Nokia finalised the sale of its Digital Health unit, changed the head of its Technologies division, and formed a committee charged with assessing the impact of disruptive technology, as it continues efforts to refocus the business.
In one of a cluster of announcements released following Nokia’s AGM, the company said the sale of Nokia Digital Health to Eric Carreel, founder of Withings, for an undisclosed sum, first announced in early May, had completed.
The sale is part of an effort to focus Nokia Technologies on B2B and licencing activities and move away from consumer-facing propositions.

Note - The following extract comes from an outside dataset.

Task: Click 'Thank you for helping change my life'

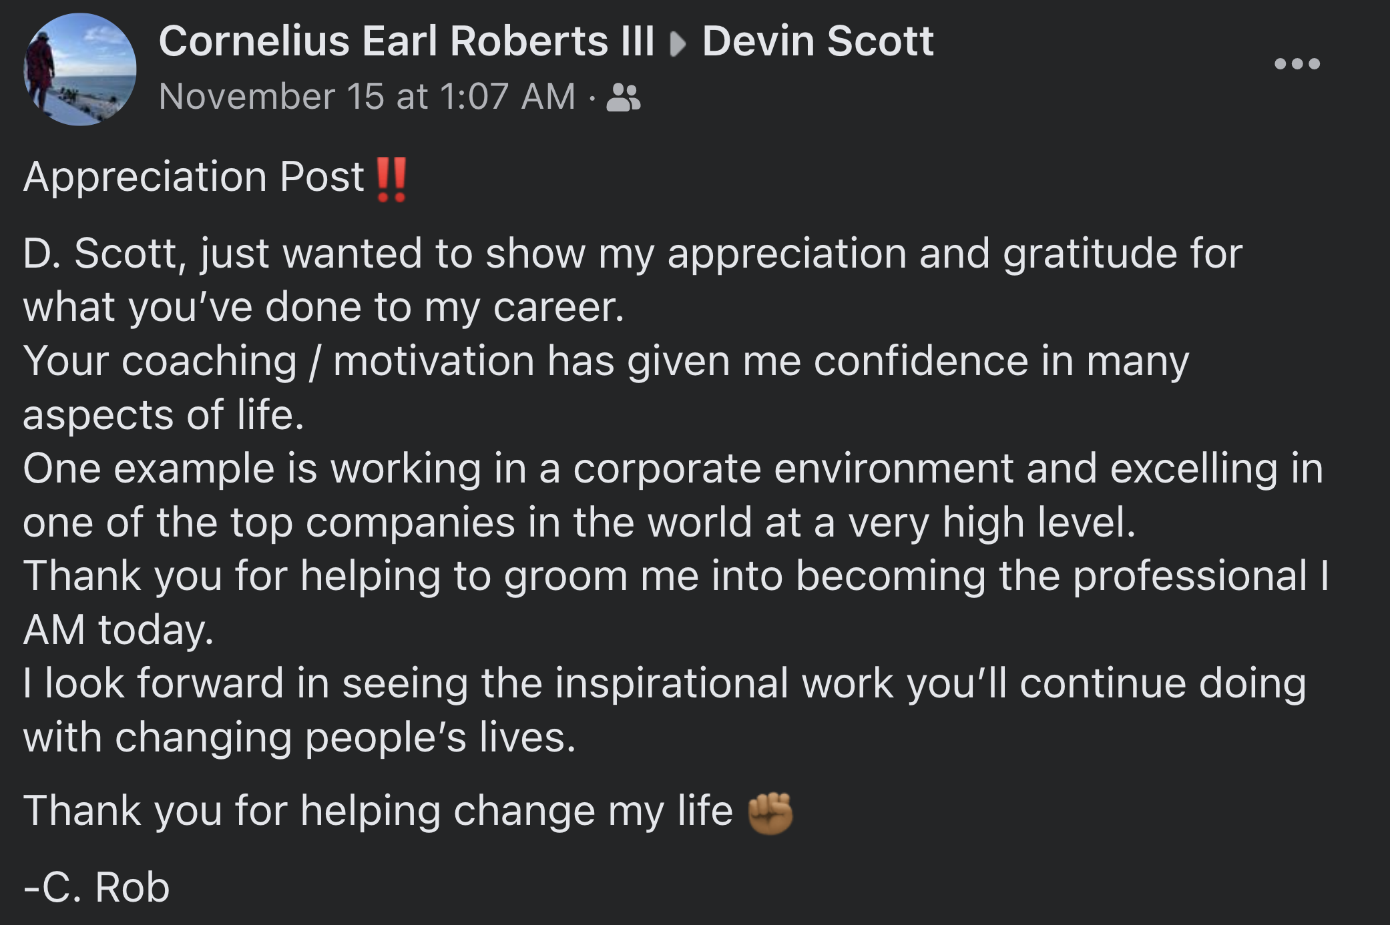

Following the deal, Nokia Technologies president Gregory Lee – who’s remit included the health division – left his role, with Nokia’s chief legal officer, Maria Varsellona, adding it to her existing remit.
Lee also represented Nokia on the board of HMD Global, which licenses the Nokia brand for mobile devices, a responsibility now passed to Nokia chief marketing officer Barry French.
Nokia CEO Rajeev Suri (pictured) praised Lee for making a “bold decision” to refocus his division on licencing after making “a clear-eyed assessment of our consumer business and incubation activities”.
Nokia also formed a Technology Committee made up of board members at the company.
Its remit includes: reviewing Nokia’s approach to new innovations; assessing disruptive threats or opportunities; high-level R&D decisions; and reviewing its “technologic competitiveness” and strategic initiatives.